20 000 applications from dedicated teachers across 179 countries and in that stood someone we know as one of the finalists for the Varkey Foundation Global Teacher Prize 2017 award: Mohd. Sirhajwan Idek, our very own Malaysian who teaches in Keningau Vocational College, Sabah and an influential mentor of the FutureLab platform. Varkey Foundation recognised him as ‘one of five global winners of the Teacher at My Heart contest (sponsored by Macmillan) in 2016, and was in the top three finalists of the international TESOL Teacher of the Year award.’
His three golden P’s for educating – patience, positivity and perseverance – inspired and intrigued us and we decided to speak to him to know more.
1. What is your educational background and why teach?
I am a graduate from Gaya Teacher Training Institute in Kota Kinabalu, and Universiti Teknology Mara (UiTM). Alongside teaching English in Keningau Vocational School, I am also pursuing a PhD at UiTM Shah Alam.
I decided to teach because I wanted to explore my creativity and know how to transfer my ideas. The motivation that drove me was to transfer these ideas into teaching practices, materials and projects. I tested the waters in this area by first training the debate team of school. It was then I decided that I wanted to dive further and focus my effort on English-related activities, innovation and entrepreneurship. This was also where I realised and began giving importance to improving my teaching practice through various tools and techniques.
2. What are some of the greatest challenges you have faced and overcome?
The biggest challenge has definitely been to instil a sense of belief and possibility in students. Some often have the preconceived notion that they are at a disadvantage because of their backgrounds. I mentor my students by encouraging them to develop their self-esteem, know their worth and make them realise that they are competent and have the potential. Regardless their background and the opinion of those around them, they can still move ahead in their desired direction.
3. What are the biggest challenges faced by your students?
Limited technology, transport, infrastructure, resources and funds to carry out curated ideas and plans.
4. What is your advice to students?
To believe in yourself – your capabilities, potential, talent and passion. And, show that to people. Don’t sell yourself short. From my experience, lacking confidence due to being nervous and anxious is a barrier. However, that nerve and anxiety should be thought of as a fuel to drive you instead of a road block. In all of this, to also remember to be yourself. Being flawed and making mistakes is part of human nature and journey. What is important is not be afraid of them, but to ensure there is a learning out of it. This will help you grow.

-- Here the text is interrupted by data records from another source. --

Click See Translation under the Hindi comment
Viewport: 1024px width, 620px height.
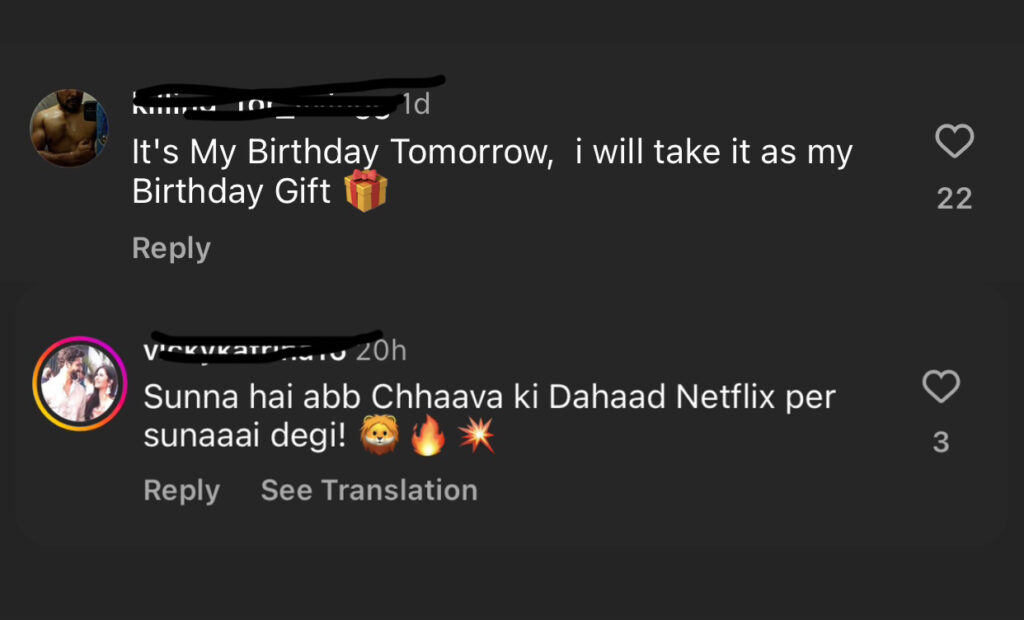pyautogui.click(x=369, y=490)
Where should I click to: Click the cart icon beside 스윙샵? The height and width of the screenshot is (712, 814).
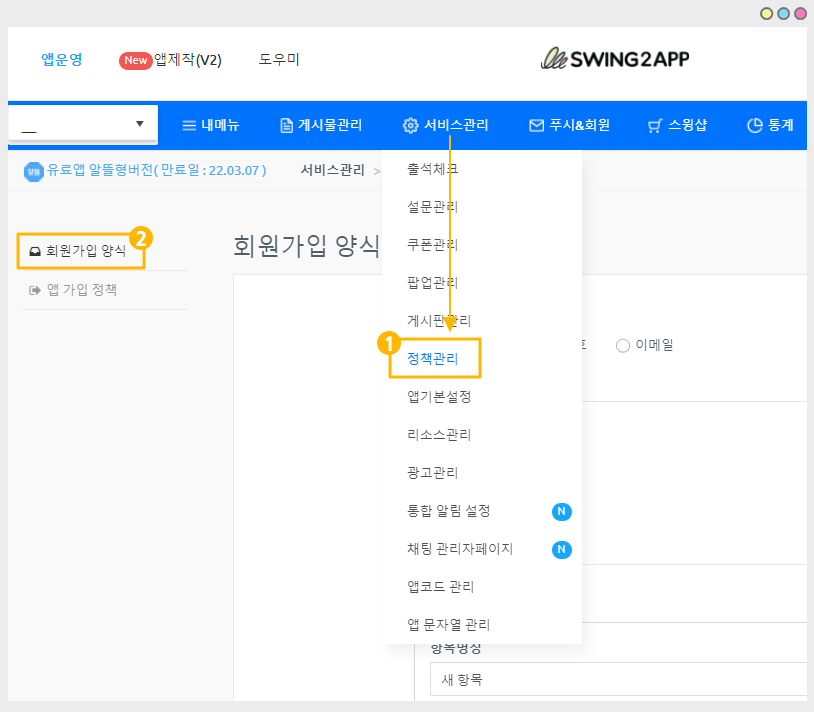(x=655, y=126)
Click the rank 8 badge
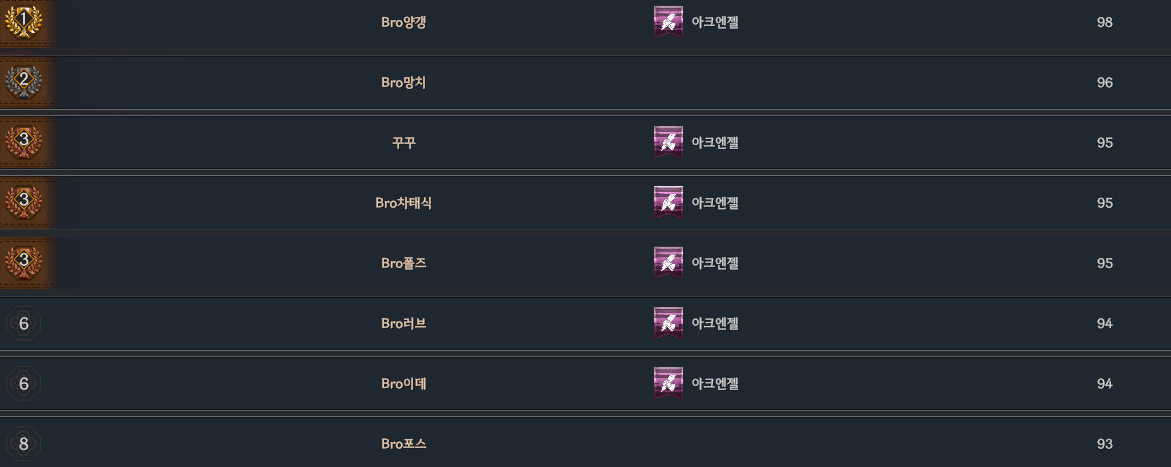Screen dimensions: 1171x467 23,443
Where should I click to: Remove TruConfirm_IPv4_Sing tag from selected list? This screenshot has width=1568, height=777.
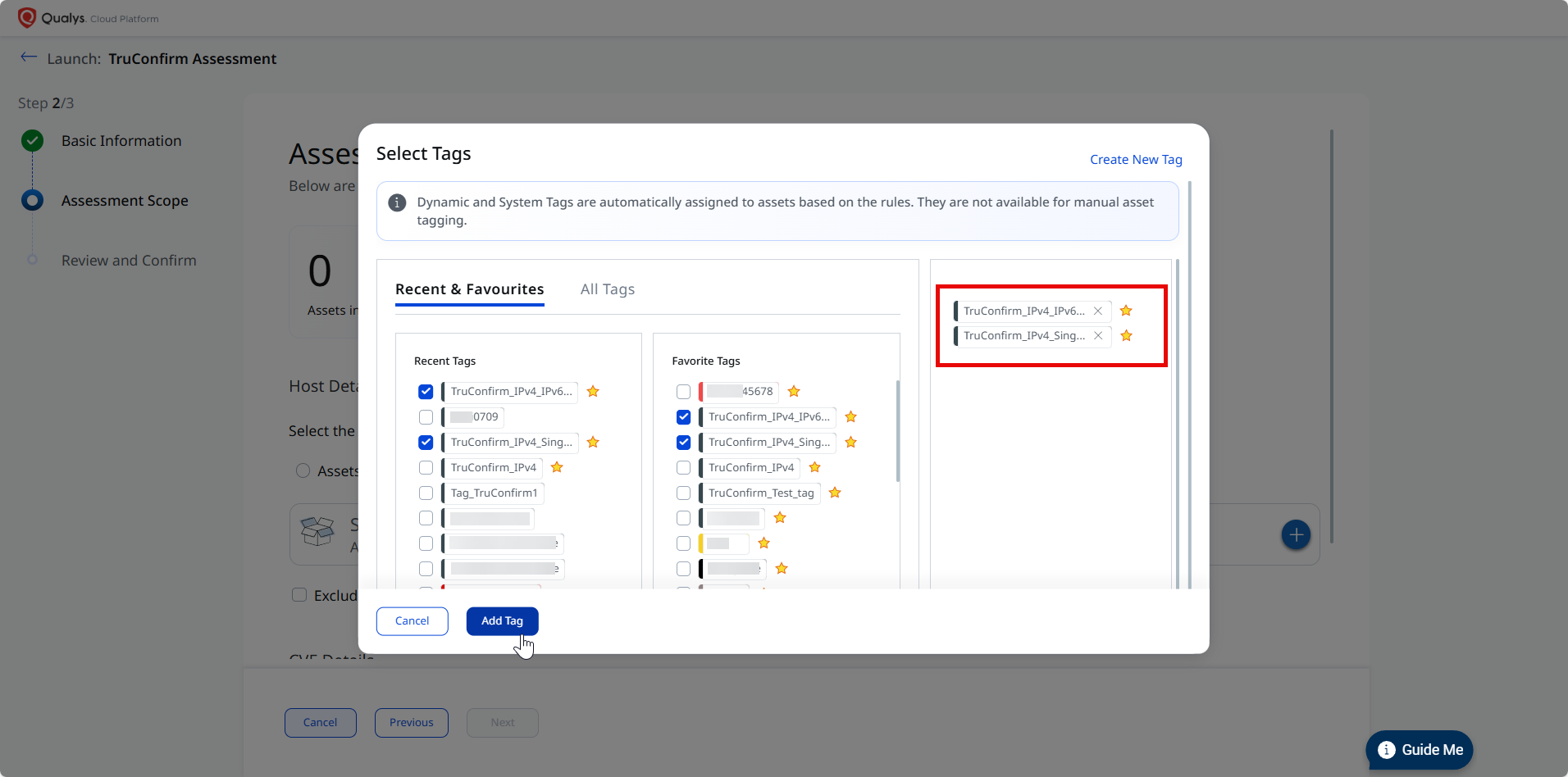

Another advice would be to utilise a mentoring platform like FutureLab; it is accessible to everyone and the initiatives will help you achieve your goals. In addition to the development of knowledge, it is also useful to develop confidence through the practice interview sessions available. This is what I do at vocational schools, prepare students for the market and FutureLab is aligned with it.
5. What is a mentor to you? Do you have one?
A mentor is a person who facilitates the mentee’s exploration of knowledge and direction in learning. Mentor provides feedback to the mentee when necessary. I have two mentors, Mr Johari Sabin and Madam Siti Aisa.
6. Now some fun questions:
a. Given the choice of anyone in the world, whom would you like to have dinner with? Why?
Noam Chomsky. I am constantly impressed by his thoughts and ideas, many of which I have studied. I’d like to be like him; a polymath who is an expert in many disciplines. I want to not only have dinner with him, but be like him too.
b. What superpower do you want and why?
Superintelligence: I want to have the ability to know and remember everything. A walking encyclopaedia.
c. Favourite quote?
Nelson Mandela – I don’t lose, I either learn or win.